_Records to process_:
● ● ● ●

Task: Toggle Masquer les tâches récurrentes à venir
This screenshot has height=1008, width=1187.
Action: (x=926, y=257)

● ● ● ●

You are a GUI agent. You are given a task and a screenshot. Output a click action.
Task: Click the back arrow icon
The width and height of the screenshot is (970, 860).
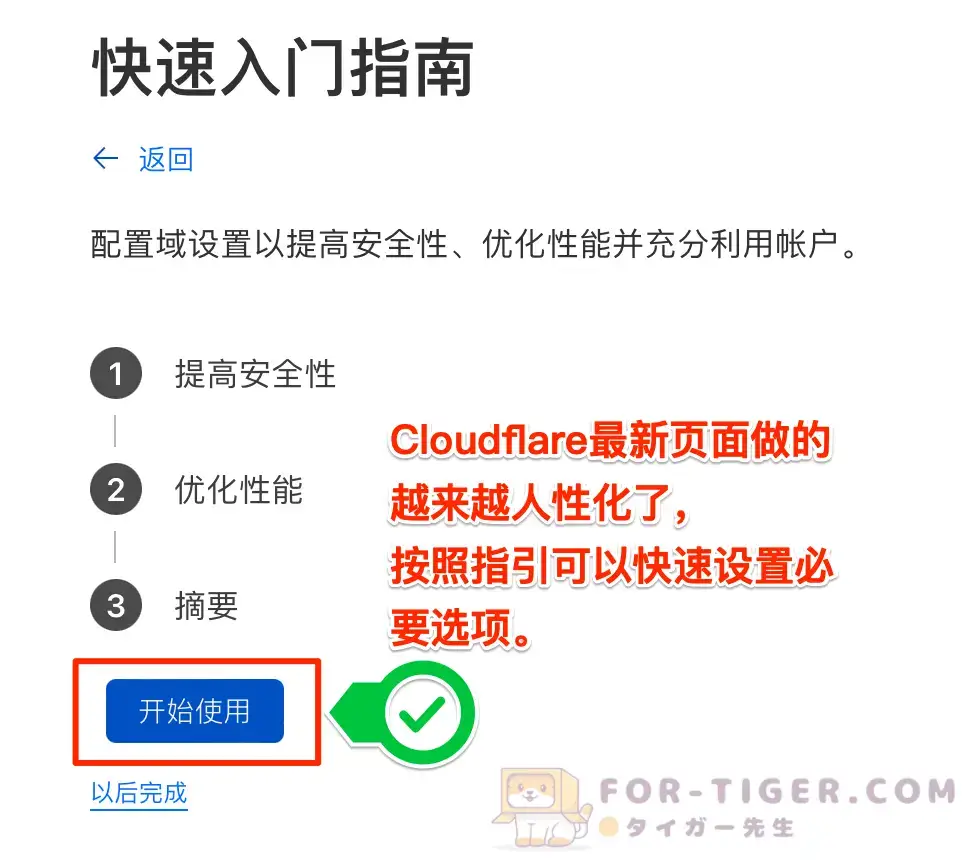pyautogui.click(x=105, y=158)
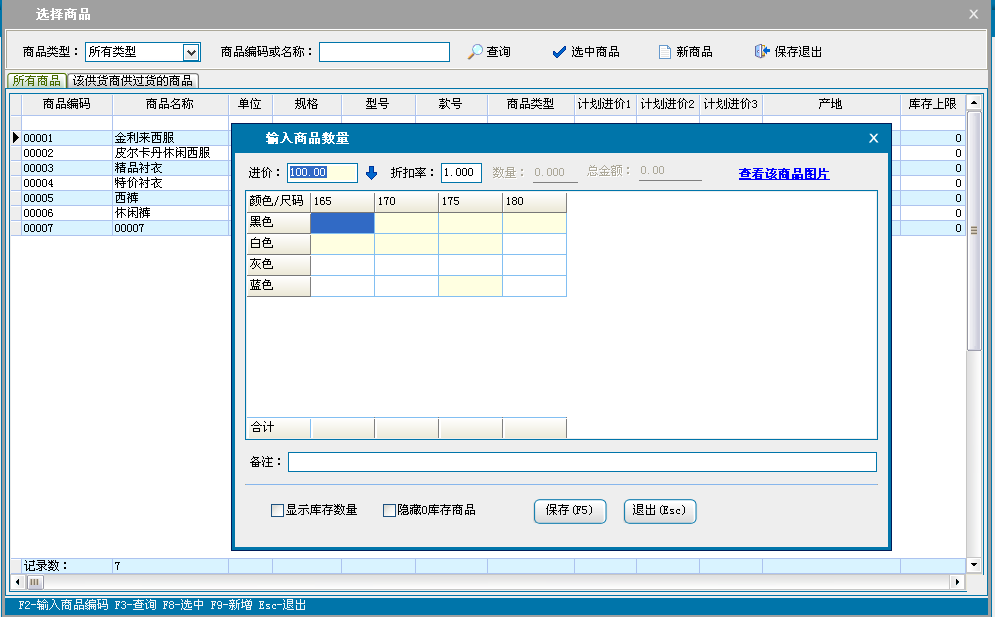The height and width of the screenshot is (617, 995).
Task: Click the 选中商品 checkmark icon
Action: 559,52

● ● ● ●

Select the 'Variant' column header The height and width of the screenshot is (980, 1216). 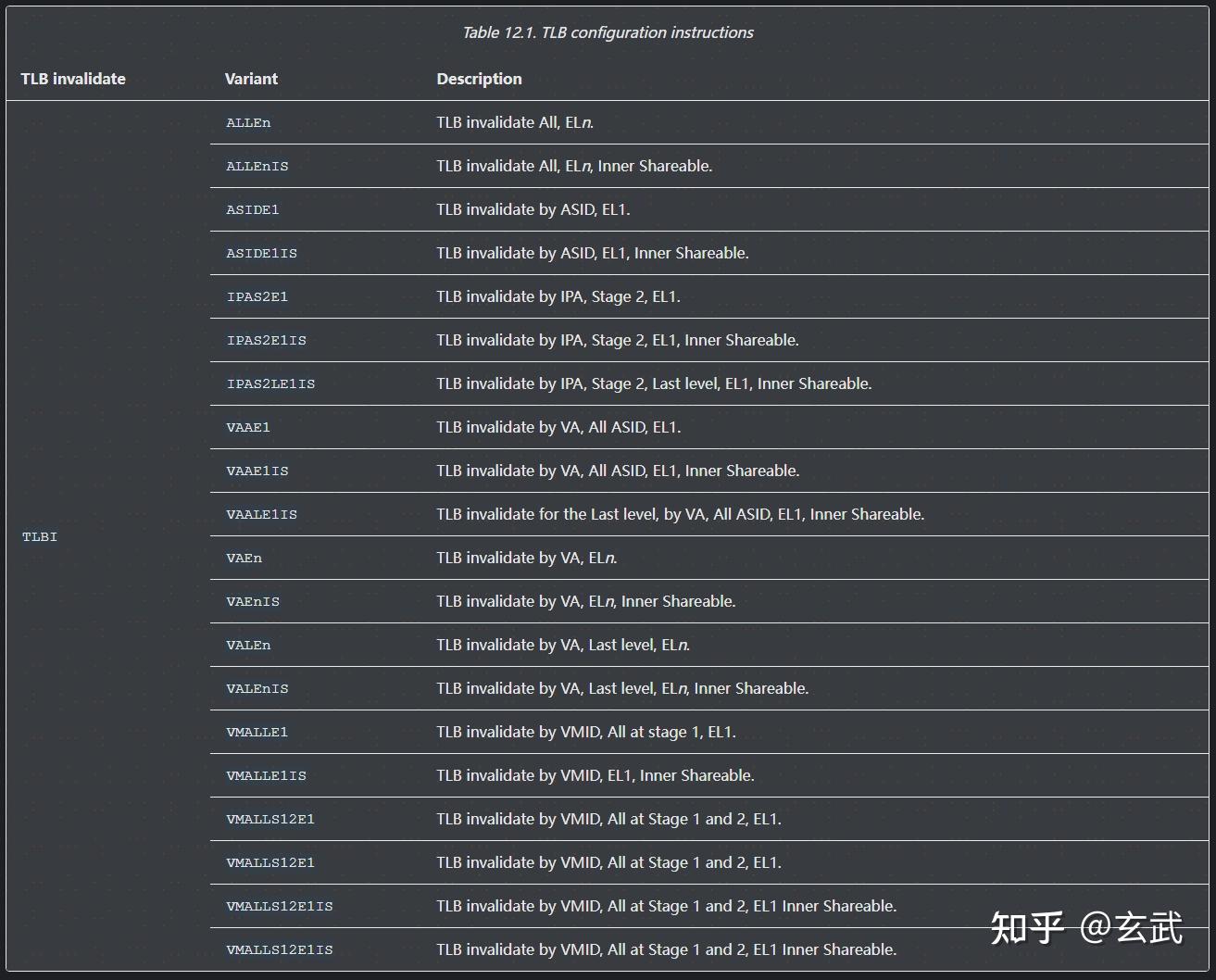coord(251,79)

● ● ● ●

_To do_: Taking the entries above, restate exactly those lines that fall between the line with "You are a GUI" and the line with "Task: Click the back arrow icon", keeping both of those lines too.

_Answer to this exercise_:
You are a GUI agent. You are given a task and a screenshot. Output a click action.
Task: Click the back arrow icon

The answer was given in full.